KOMPAS.com - Setelah Sukarno dan Mohammad Hatta menyampaikan Proklamasi Kemerdekaan Republik Indonesia pada 17 Agustus 1945, kehidupan berjalan seperti biasa saja.
Dalam buku Kisah-Kisah Jakarta Setelah Proklamasi (1977) karya H Rosihan Anwar, dalam pekan-pekan pertama September 1945 tak terjadi perubahan yang ekstrim.
Seolah-olah tidak ada peristiwa proklamasi kemerdekaan bangsa dan negara. Saat itu terdapat dua macam pemerintahan, yaitu Pemerintahan Balatentara Dai Nippon dan Pemerintah Republik Indonesia.
Saat itu Pemerintah Balatentara Dai Nippon sudah kehilangan semangat. Bersamaan dengan itu, Pemerintah Republik Indonesia belum berhasil mengokohkan kekuasaannya di semua bidang.
Baca juga: Arti dan Makna Proklamasi Kemerdekaan Indonesia
Pada tanggal 6 September keluar Pengumuman Badan Penerangan perihal sebutan P.Y.M yang ditandatangani Sukarno. Saat itu, dirinya sudah tiga minggu menjadi Presiden.
Pengumuman tersebut berisi sebagai berikut:
Kecuali dalam urusan yang resmi-resmi benar mengenai Negara Republik Indonesia, maka saya minta di dalam sebutan sehari-hari disebut BUNG KARNO saja, jangan Paduka Yang Mulia.
Kehidupan masyarakat setelah Proklamasi juga tidak ada yangistimewa. Bioskop masih terus buka, bahkan masih menangyangkan film-film buatan Jepang atau yang berbau tentara Jepang.
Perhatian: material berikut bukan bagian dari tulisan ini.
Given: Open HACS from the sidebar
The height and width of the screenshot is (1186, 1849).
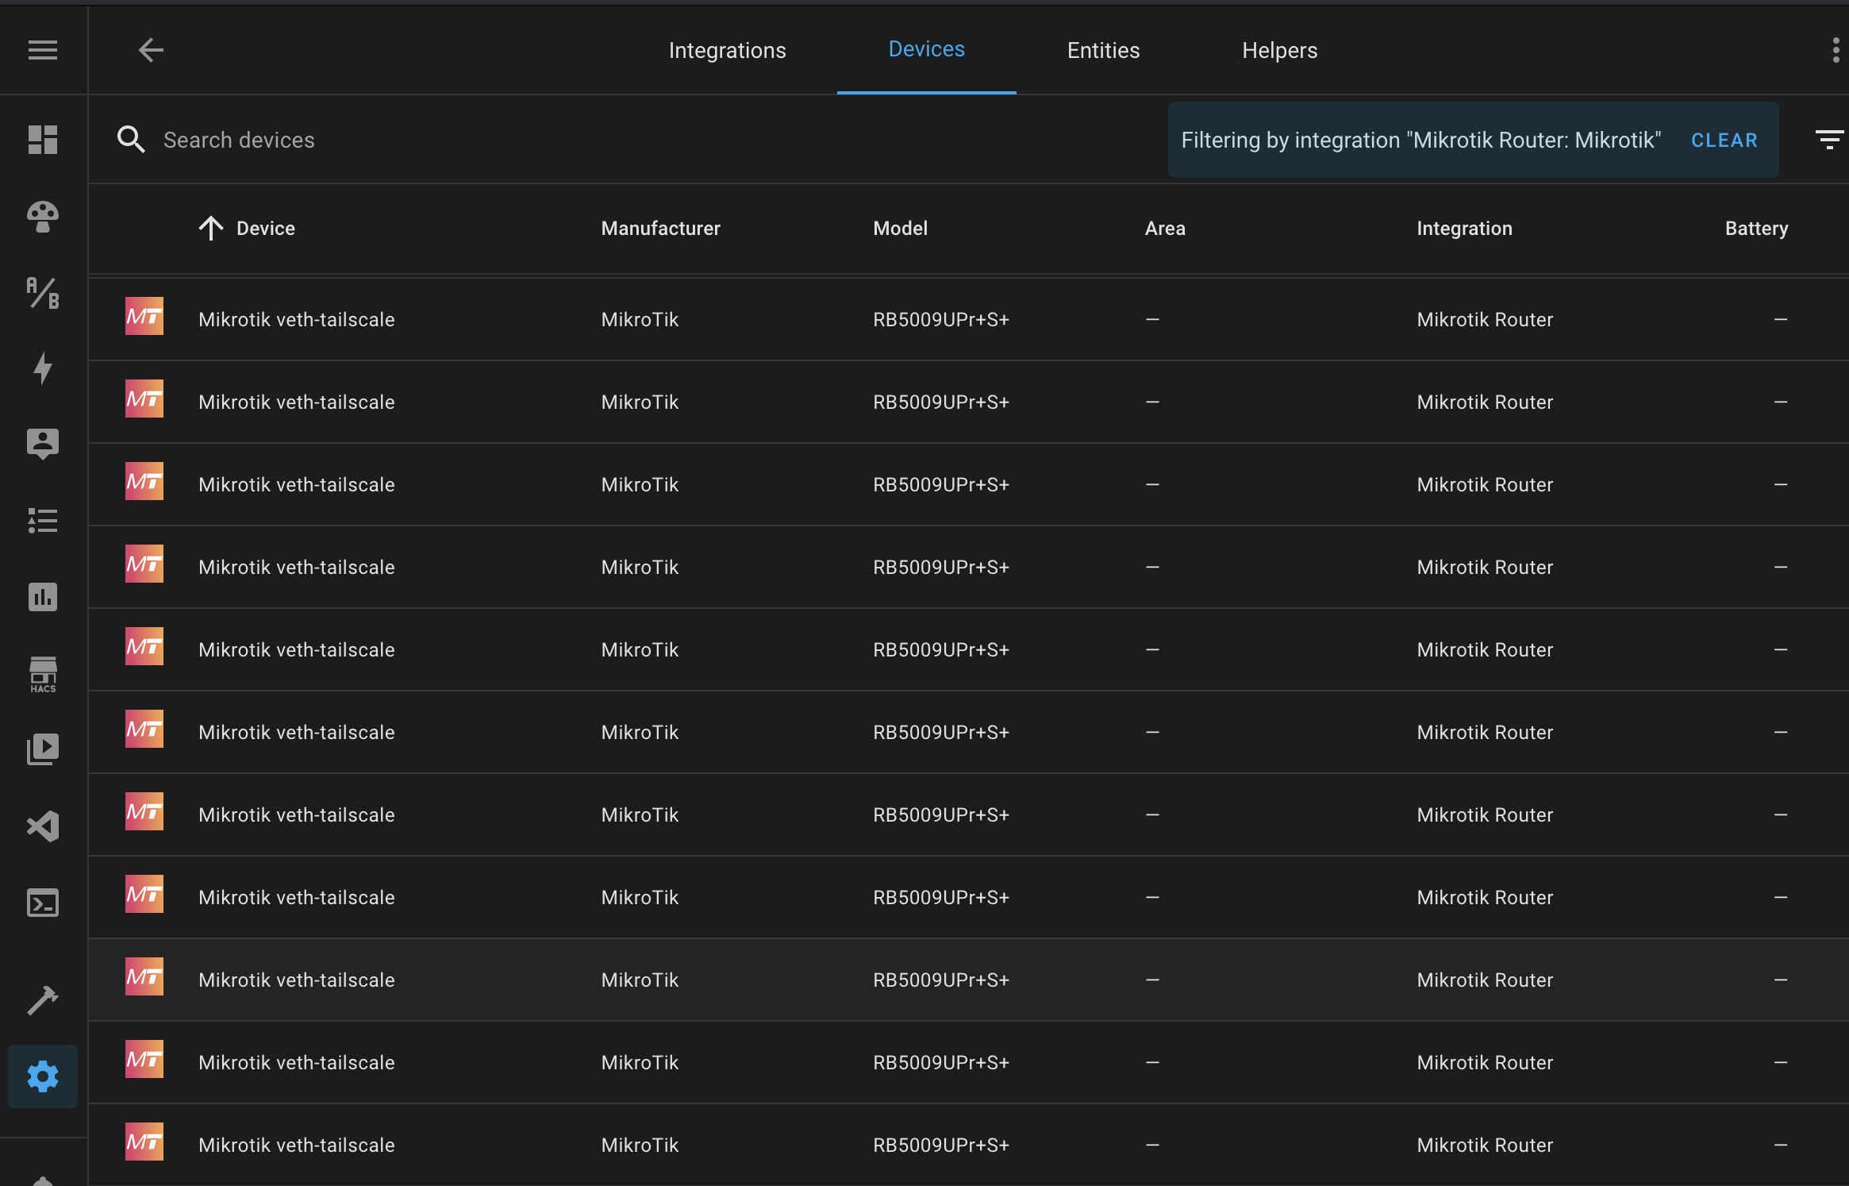Looking at the screenshot, I should point(42,674).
Pertunjukan tinju juga masih terus diadakan. Pada 9 September, petinju-petinju besar yang bermain. Selain itu kegiatan loterai saat itu juga masih berjalan.
Baca juga: Detik-detik Proklamasi Berkumandang
Bahkan uang dalam loterai tersebut masih dinyatakan dalam f atau florin, Gulden Hindia Belanda. Masyarakat pada waktu itu juga masih menggunakan penanggalan tahun Jepang. Karena tertulis 2605 dan bukan 1945 dalam kalender Indonesia.
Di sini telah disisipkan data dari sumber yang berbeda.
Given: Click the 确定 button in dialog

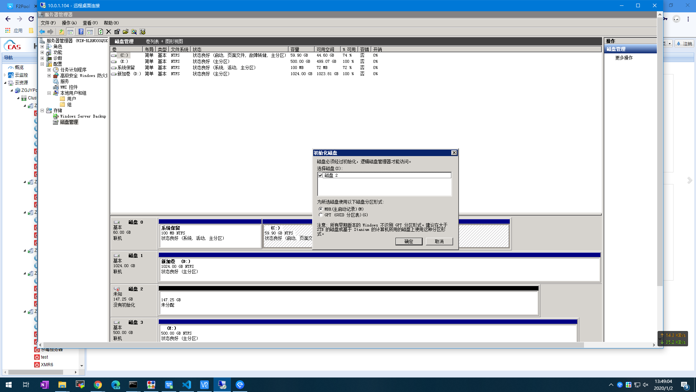Looking at the screenshot, I should [409, 242].
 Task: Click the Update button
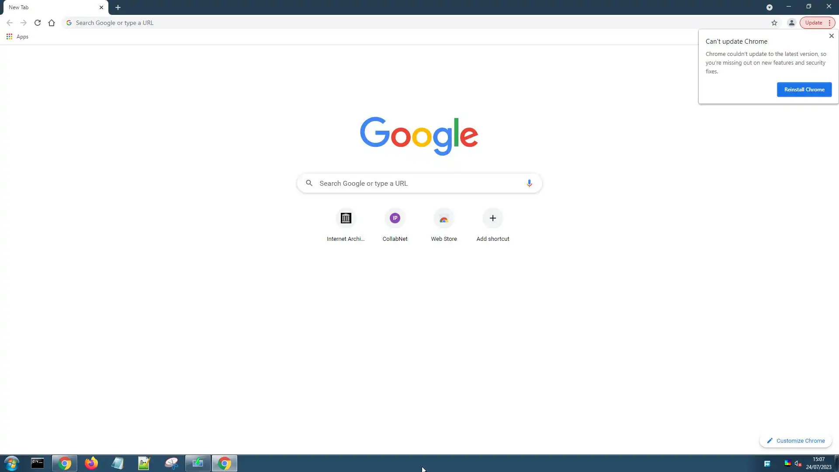(x=813, y=23)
Selain kehidupan berjalan biasa saja, suasana dalam masyarakat melempem. Hal ini karena kurang tegasnya pimpinan yang diberikan oleh Pemerintah Republik Indonesia. Pemuda merasa Sukarno-Hatta masih ragu dala memimpin.
Sukarno dan Hatta masih memperhitungkan sikap pembesar-pembesar Jepang yang sudah kalah perang. Sukarno memilih untuk menunggu kedatangan Sekutu, sehingga tidak ada pergerakan dari dirinya.
Karena merasa resah, para pemuda mulai melancarkan berbagai kegiatan untuk mengubah keadaan. Munculah beberapa kelompok dan pusat gerakan pemuda yang kemudian melahirkan Angkatan Pemuda Indoensia (API).
Selain melancarkan aksi coret-coret menuliskan semboyan perjuangan di tembok, kereta api, trem, seperti "Merdeka atau Mati", "Sekali merdeka tetap merdeka", para pemuda merebut senjara dan kendaraan dari Jepang.
Baca juga: Era Pemerintahan di Indonesia Sejak Kemerdekaan
Inggris kemudian datang bersama beberapa orang Belanda. Merasa sangat geram, pemuda mencetuskan gagasan mengenai rapat raksasa di Ikada.